Finish touring for the day at King Ferry Winery, a small farm winery known for award-winning Treleaven wines, including Riesling, Gewurztraminer, Pinot Noir, and Meritage aged in French and Bavarian oak barrels.
Before dinner enjoy some drinks and good times while taking in historic downtown Auburn, at Prison City Pub & Brewery. Then head off to Oak & Vine at Springside, a modern gastro-pub for dinner with a view. Enjoy a drink on the terrace and try an array of American cuisine featuring locally-sourced products.
After dinner, enjoy Broadway musical theatre at the Merry-Go-Round Playhouse located in Emerson Park on the shores of Owasco Lake. Finish your evening at Green Shutters Restaurant for a delicious ice-cream cone and walk on the Owasco Lake Pier.
Start the day at Izzo’s White Barn Winery: set on 14 acres of old farm land blessed with its own pond fondly named Lake Lorraine after the co-owner Lorraine Izzo. Enjoy their signature “White Barn” wines as well as traditional Pinot Noir and Cabernet Franc.

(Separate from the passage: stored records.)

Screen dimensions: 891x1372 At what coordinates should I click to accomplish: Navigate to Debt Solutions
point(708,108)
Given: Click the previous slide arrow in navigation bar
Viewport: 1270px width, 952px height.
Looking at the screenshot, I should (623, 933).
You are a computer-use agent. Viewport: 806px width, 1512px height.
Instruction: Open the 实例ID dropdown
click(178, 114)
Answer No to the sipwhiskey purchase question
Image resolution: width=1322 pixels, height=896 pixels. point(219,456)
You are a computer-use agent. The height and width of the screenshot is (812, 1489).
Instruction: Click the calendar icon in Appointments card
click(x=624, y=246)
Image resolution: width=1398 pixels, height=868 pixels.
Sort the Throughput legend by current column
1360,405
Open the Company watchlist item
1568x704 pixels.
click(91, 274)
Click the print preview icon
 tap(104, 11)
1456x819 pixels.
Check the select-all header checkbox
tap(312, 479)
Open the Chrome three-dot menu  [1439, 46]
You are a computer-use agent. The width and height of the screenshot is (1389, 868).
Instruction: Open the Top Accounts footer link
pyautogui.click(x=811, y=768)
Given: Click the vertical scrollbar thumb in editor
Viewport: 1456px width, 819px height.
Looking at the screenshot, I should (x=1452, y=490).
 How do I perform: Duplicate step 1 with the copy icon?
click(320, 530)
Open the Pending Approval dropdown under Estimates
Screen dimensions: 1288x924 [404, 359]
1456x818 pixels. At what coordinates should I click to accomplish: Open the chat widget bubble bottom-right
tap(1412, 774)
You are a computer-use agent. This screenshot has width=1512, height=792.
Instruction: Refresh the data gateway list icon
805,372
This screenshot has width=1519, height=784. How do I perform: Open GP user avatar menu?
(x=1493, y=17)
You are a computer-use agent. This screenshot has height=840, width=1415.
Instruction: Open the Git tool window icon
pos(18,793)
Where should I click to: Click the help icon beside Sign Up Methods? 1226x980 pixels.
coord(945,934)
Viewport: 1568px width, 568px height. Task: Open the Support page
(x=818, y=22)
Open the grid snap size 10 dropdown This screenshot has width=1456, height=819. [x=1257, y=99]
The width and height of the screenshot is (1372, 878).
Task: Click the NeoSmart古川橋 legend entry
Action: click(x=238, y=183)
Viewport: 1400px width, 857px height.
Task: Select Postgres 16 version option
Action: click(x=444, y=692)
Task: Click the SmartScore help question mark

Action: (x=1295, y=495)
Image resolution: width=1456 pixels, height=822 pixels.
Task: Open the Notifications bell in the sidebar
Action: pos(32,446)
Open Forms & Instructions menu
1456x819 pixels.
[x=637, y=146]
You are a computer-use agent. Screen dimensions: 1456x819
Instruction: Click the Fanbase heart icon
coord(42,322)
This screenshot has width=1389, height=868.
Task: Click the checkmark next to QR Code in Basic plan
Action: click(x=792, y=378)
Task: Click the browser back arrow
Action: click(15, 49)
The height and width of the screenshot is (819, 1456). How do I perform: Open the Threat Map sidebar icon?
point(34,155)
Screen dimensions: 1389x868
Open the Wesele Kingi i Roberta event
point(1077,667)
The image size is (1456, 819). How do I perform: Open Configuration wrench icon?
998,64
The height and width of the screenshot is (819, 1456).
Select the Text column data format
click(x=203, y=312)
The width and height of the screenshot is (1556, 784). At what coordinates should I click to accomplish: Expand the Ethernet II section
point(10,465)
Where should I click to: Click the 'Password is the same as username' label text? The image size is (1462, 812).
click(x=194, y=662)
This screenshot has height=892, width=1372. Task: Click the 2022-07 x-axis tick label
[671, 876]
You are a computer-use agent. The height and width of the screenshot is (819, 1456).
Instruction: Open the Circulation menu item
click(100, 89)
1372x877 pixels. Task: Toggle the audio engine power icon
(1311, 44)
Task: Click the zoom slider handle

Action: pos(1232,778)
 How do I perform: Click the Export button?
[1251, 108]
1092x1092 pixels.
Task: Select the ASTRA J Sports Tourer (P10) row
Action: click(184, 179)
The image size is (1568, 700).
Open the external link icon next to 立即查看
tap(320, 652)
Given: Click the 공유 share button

Next stop at CJS Vineyards & Aurelius Winery. Established in 1995, this small vineyard and winery is the pride and joy of the Scholomiti Family, producing fine Finger Lakes table wines, specializing in Riesling and Chambourcin. Visitors to their relaxed tasting room enjoy the personal touch of their friendly, helpful hosts. Their winemaker loves to share wine stories and helps many homemaking wine visitors with their craft.
Break for lunch at the Refinery in Auburn. This recently renovated restaurant conveniently located adjacent to the Hilton Garden Inn, serves a mix of traditional pub fare with a new school twist, and takes inspiration from the gastropub concepts.
For a unique spin on wine, finish Day Two of your tour with a stop at The Apple Station. Known for many years as a great place to pick and buy apples, the Apple Station now produces and features apple, grape and blended fruit wines.